++++ Supplied text

Written by Kaling, the pic was helmed by Nisha Ganatra, who has directed on Girls, Transparent, Mr. Robot and The Mindy Project, among other shows. It presumably knows whereof it speaks when it comes to TV comedy, and the reality at the outset is that the writers room of the long-running chat show Tonight With Katherine Newbury needs a little diversification, as it’s stocked with nothing but white guys, whose other common trait appears to be deeply ingrained disgruntledness.
The status quo suits Katherine (Emma Thompson, in good snappy form) just fine, but she relents to the demand for greater inclusivity by hiring Molly (Kaling), who is of Indian descent. The imperious, British-born host couldn’t be more dismissive of her, but of greater concern to the network is that her ratings have been down and younger audiences are going elsewhere for their comedy and chat — namely, to social media. At 56, Katherine’s days — or, more worrisomely, nights — look to be numbered, with a hot young shock jock (Ike Barinholtz) apparently waiting in the wings.

++++++++
++++ Records supplied

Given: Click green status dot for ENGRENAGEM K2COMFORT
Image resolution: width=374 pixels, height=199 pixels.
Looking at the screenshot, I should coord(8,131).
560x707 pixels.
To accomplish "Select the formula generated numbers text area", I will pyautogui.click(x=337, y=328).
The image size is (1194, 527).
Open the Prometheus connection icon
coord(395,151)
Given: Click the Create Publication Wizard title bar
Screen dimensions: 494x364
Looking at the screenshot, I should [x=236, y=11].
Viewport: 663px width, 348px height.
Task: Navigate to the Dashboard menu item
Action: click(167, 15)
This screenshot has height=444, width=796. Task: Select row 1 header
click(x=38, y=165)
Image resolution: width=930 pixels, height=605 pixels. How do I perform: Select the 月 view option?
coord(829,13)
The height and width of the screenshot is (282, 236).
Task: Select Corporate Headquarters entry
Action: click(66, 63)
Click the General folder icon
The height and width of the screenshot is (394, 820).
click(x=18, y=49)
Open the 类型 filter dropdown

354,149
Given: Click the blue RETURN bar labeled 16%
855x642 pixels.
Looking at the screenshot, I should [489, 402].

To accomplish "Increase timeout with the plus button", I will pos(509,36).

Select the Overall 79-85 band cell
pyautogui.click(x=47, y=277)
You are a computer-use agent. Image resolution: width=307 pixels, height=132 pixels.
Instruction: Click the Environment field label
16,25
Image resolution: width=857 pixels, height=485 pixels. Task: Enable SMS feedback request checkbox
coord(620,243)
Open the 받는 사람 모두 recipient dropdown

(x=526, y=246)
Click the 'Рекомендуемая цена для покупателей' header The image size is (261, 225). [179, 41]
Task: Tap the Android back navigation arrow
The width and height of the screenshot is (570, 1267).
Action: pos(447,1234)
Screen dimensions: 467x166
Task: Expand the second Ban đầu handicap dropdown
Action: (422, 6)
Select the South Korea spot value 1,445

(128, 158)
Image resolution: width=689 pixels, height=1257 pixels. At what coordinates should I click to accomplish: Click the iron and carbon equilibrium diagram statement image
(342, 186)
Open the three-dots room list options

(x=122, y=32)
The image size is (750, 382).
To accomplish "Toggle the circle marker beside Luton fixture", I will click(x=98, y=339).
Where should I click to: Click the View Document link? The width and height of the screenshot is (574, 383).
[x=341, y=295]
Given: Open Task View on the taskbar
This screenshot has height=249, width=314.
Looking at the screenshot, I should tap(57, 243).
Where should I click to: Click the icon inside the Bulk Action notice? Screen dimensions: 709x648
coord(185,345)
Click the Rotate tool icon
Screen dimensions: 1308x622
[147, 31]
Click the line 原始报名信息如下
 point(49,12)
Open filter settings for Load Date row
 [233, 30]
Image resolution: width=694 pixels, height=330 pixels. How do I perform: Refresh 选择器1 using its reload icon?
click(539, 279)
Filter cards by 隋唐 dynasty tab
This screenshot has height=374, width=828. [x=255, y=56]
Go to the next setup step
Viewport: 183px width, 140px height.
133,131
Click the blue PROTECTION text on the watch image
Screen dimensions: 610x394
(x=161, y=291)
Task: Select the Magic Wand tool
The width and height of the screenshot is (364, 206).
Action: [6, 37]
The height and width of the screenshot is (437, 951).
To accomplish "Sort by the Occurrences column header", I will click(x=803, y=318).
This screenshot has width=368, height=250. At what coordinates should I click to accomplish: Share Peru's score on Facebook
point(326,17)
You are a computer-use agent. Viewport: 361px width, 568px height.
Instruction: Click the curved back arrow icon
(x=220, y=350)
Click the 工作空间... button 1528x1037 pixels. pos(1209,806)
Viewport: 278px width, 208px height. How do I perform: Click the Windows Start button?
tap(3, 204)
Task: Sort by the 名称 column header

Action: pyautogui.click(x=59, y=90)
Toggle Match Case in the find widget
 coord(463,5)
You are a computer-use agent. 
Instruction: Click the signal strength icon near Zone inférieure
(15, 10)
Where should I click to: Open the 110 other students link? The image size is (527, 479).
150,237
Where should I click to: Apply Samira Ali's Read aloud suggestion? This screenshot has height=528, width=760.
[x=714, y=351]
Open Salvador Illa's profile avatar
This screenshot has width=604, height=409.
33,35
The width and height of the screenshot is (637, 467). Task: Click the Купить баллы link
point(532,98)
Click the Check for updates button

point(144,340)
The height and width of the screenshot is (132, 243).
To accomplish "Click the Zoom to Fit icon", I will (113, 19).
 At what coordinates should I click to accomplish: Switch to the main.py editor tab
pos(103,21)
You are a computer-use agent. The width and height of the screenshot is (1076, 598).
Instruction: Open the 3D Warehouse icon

++++++++

Exercise prompt: From the text about the talk-show film, extract the words verbatim, starting with "The status quo" and going on through "in the wings.".

Completed exercise:
The status quo suits Katherine (Emma Thompson, in good snappy form) just fine, but she relents to the demand for greater inclusivity by hiring Molly (Kaling), who is of Indian descent. The imperious, British-born host couldn’t be more dismissive of her, but of greater concern to the network is that her ratings have been down and younger audiences are going elsewhere for their comedy and chat — namely, to social media. At 56, Katherine’s days — or, more worrisomely, nights — look to be numbered, with a hot young shock jock (Ike Barinholtz) apparently waiting in the wings.